According to the art historian Ljubica D. Popovich, The Conquest of Belgrade is the only known historical composition from the second phase of Ivanović's career, which lasted from 1842 to 1847. The painting was not well received by art critics in the Serbian capital. "It was compositionally and spatially poorly conceived," writes Popovich, "but coloristically quite exciting, in cinnabar, umbre and ocher tones." The art historian Žarko Domljan states that the painting is typical of this phase in Ivanović's career, which saw a substantial decline in the quality of her scene paintings. Dissatisfaction with the way her works were received in the Serbian capital prompted Ivanović to leave Serbia.

Lilien Filipovitch-Robinson, another art historian, compares the work's Romantic presentation to Théodore Géricault's depiction of contemporary shipwreck survivors in The Raft of the Medusa (1818–1819) inasmuch as neither is a reliable documentary piece. This, she asserts, is typical of contemporary Serbian painters who did not have a long Romantic tradition and therefore borrowed elements from other artists, especially those from France. Filipovitch-Robinson further describes the painting as "highly theatrical, emotional and stridently Romantic." "In its complexity, deliberate confusion, slashing diagonals, tenebrism and intense colouration," she writes, "it most resembles the paintings of her French Romantic predecessors Géricault and Antoine-Jean Gros, as well as the more contemporary Eugène Delacroix."
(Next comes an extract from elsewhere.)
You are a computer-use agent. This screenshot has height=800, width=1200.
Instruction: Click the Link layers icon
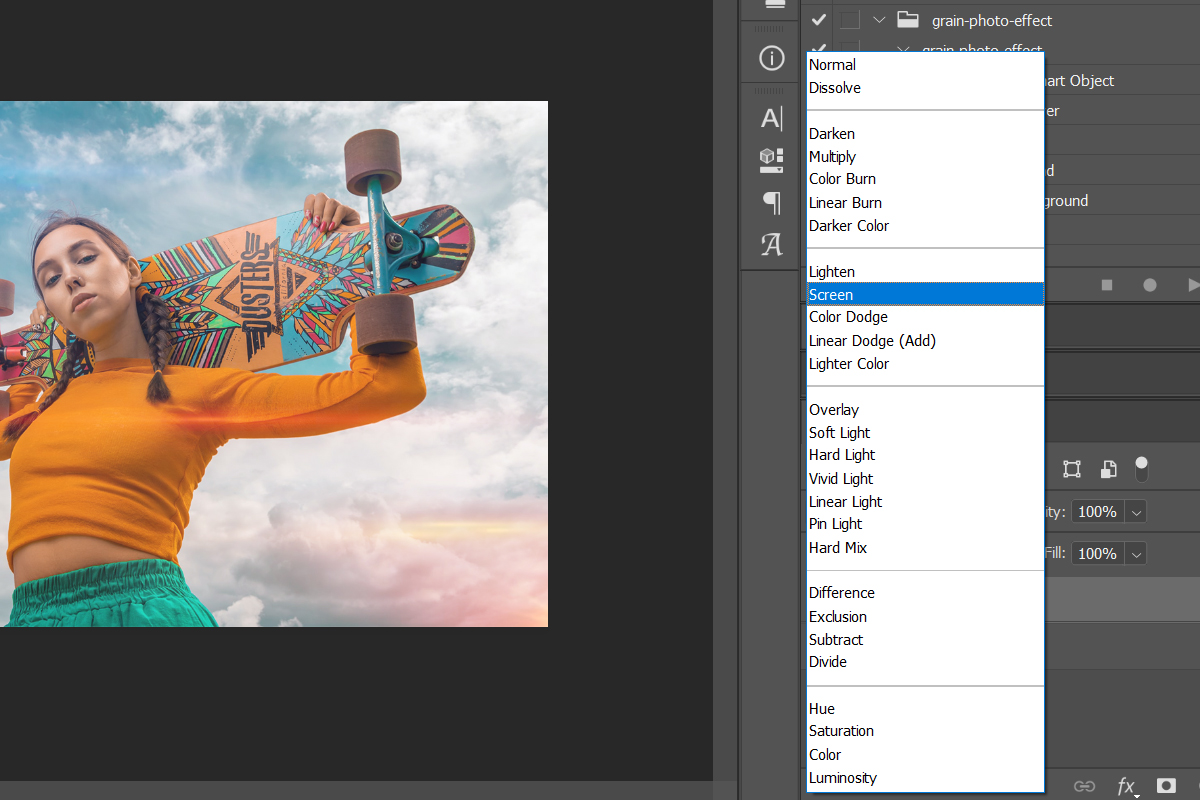point(1084,786)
Ivanović painted very little in her final years, and is said to have been largely forgotten in Serbia by the 1870s. In June 1876, she became an honorary member of the Serbian Learned Society, which was later to become the Serbian Royal Academy and eventually the Serbian Academy of Sciences and Arts. She died in Székesfehérvár in September 1882.

==Provenance==
In 1874, Ivanović offered four of her paintings to the Gallery of Historical Portraits, the nucleus of what was later to become the National Museum of Serbia. One of these paintings was The Conquest of Belgrade. The work remains in the possession of the National Museum, and is classified under inventory number 413.